TEXT PROVIDED:
I am 79 and I REFUSE to give up or let any of it to get me down. I love work and have always loved work. I don't worry about what family members think or say. When they say negative things about slowing down I just smile. Then I never think about what they said. I still plan on doing the same when I am old. My Mom will soon be 101 and lives alone and takes care of her own affairs. I hope to do the same.

Stick around and stop worrying. Time takes care of things one way or the other regardless of our worry.
 
Maybe you should rent most of the ground, and just keep a few acres around the home. You are like my Dad, he just worked all his life. Work was his hobby I guess. You are still young enough to do some traveling. Buy a motorhome, and see the country. I wish I had done that sooner my self. I got my motorhome when I was around 69. I am 75 now, and get out a few times a year. I am still able to have my mowing business, which is about 4-5 months a year. And I tell you am starting to lose interest in it. I do it because I still can, and it gives me a chance to keep busy, for a few months. If you can get a old beat up tractor and get it in good shape again, this may turn into a good hobby. Stan
 
I'm like many of you, will be age 62 in October and thinking more seriously of retiring from a company I've been with for 37 yrs. While in the same department almost all that time, the work has varied over the years to keep me interested.

But now the younger management crowd is changing what we do and how we do it to the point I just am rapidly losing that interest. As many people in management do, they don't want to listen to my suggestions based on having gone through all the same things they are dealing with in years past. The fact that there is no hope of any promotion and raises have been stingy is making me think long and hard of leaving in the next year or so. My wife works in a similar line of work but now in a different department and we work on projects together on occasion. She is pretty well fed up with a new boss, will be 62 next year and wants to retire next year. She has 43 yrs. with the company. The company has a retirement plan, we both put money in a 401k and have an outside annuity we can draw on in a few years. Of course there is Social Security, but not sure when to start that. The company also subsidizes some of our health insurance in retirement but that isn't offered to the newer employees now, one perk of being an old timer there. So I think we will be OK financially, not well off but OK. I'm thinking I might try to find something part time too but my feet and ankles are giving out to the point I can't do something that takes walking or standing for long. Definitely not in the same line of business however, unless it's an offer I can't refuse.

AIM OF THE TASK:
Condense the paragraph beginning "Maybe you should rent most of the ground" in the retirement discussion above into a short bulleted list that keeps its main facts.

DATA FOR REVIEW:
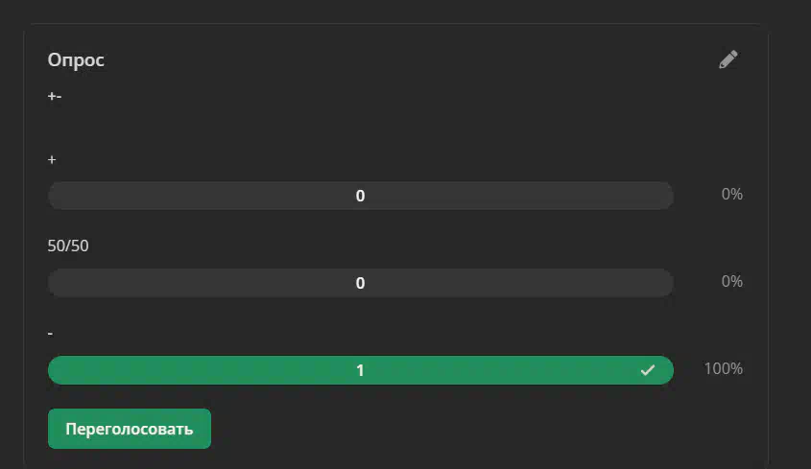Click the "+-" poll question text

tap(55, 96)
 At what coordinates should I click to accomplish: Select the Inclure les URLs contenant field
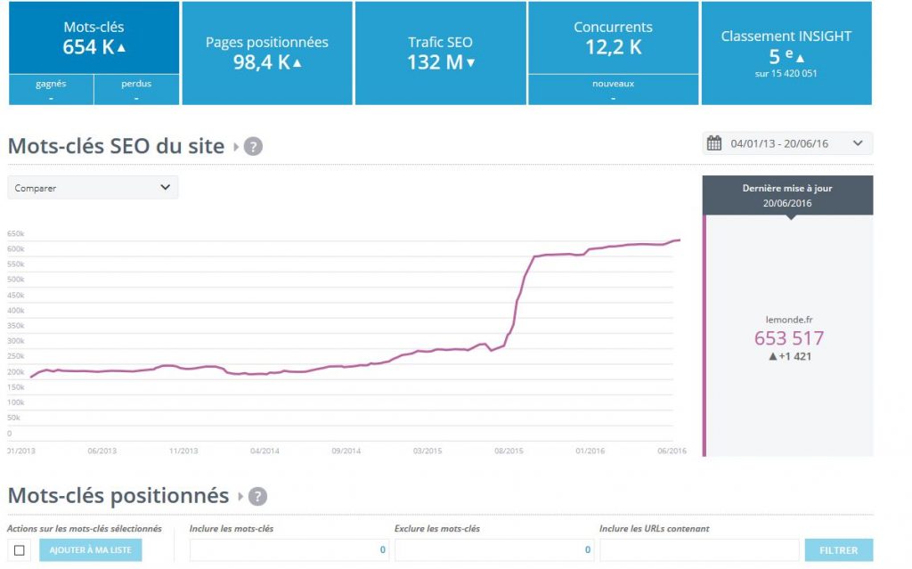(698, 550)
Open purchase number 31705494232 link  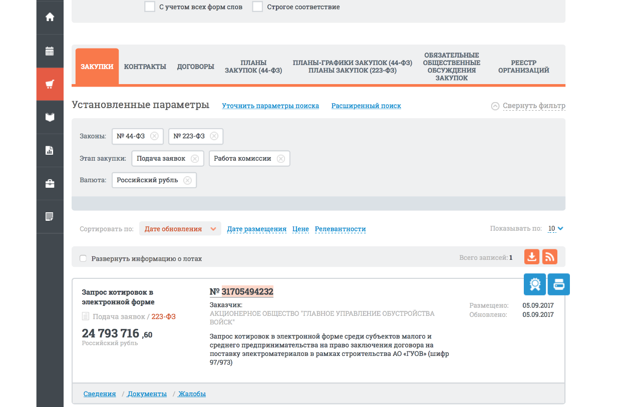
---
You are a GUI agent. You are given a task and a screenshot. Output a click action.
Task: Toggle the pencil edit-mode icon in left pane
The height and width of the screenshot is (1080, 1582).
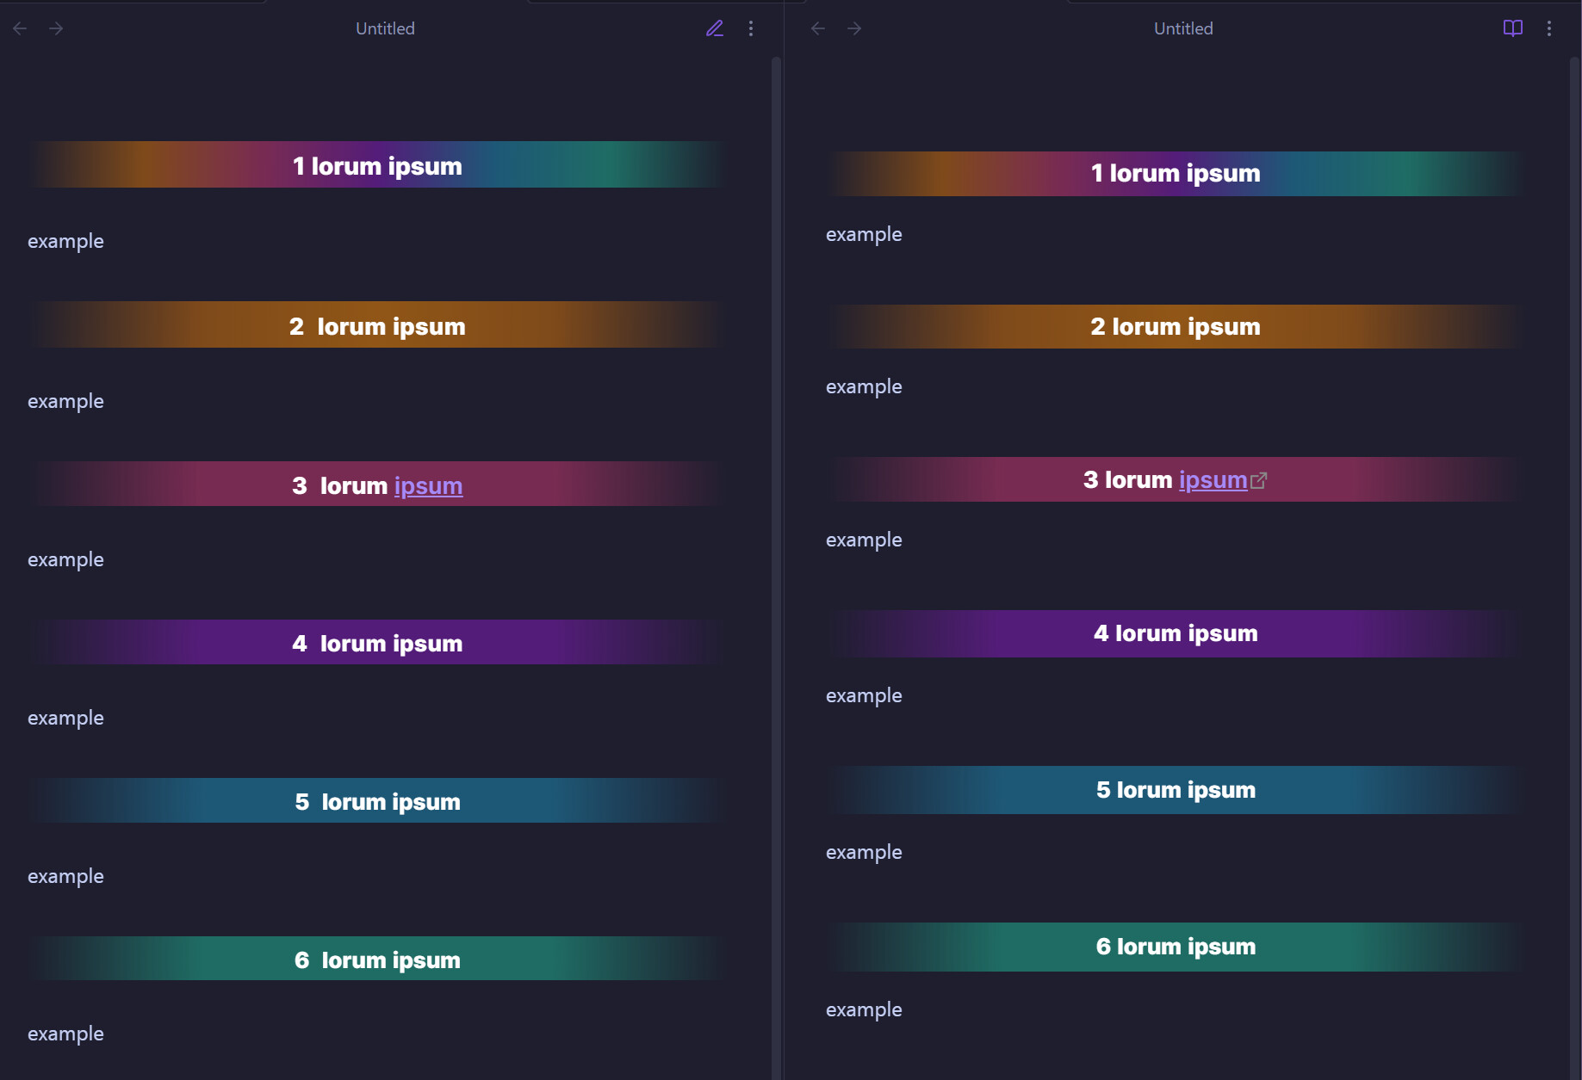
...
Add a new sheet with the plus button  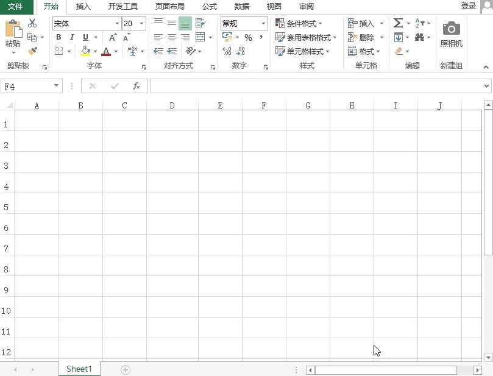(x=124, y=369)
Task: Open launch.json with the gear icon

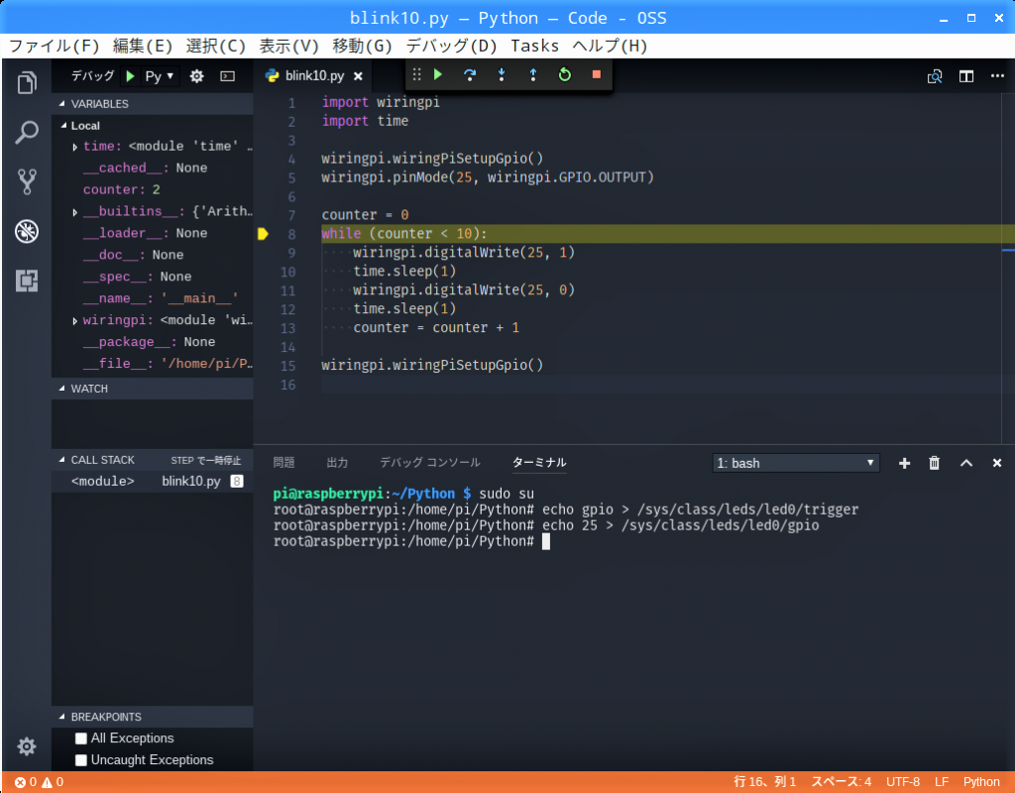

ANSWER SPACE:
- Suggests renting out most of the ground and keeping only a few acres around the home.
- Compares the reader to the writer's Dad, who worked all his life and seemed to treat work as a hobby.
- Recommends traveling while still young enough, for example by buying a motorhome to see the country.
- The writer got a motorhome at around 69, is now 75, and goes out a few times a year.
- The writer still runs a mowing business for about 4–5 months a year and is losing interest, but keeps doing it to stay busy.
- Suggests restoring an old, beat-up tractor as a possible hobby.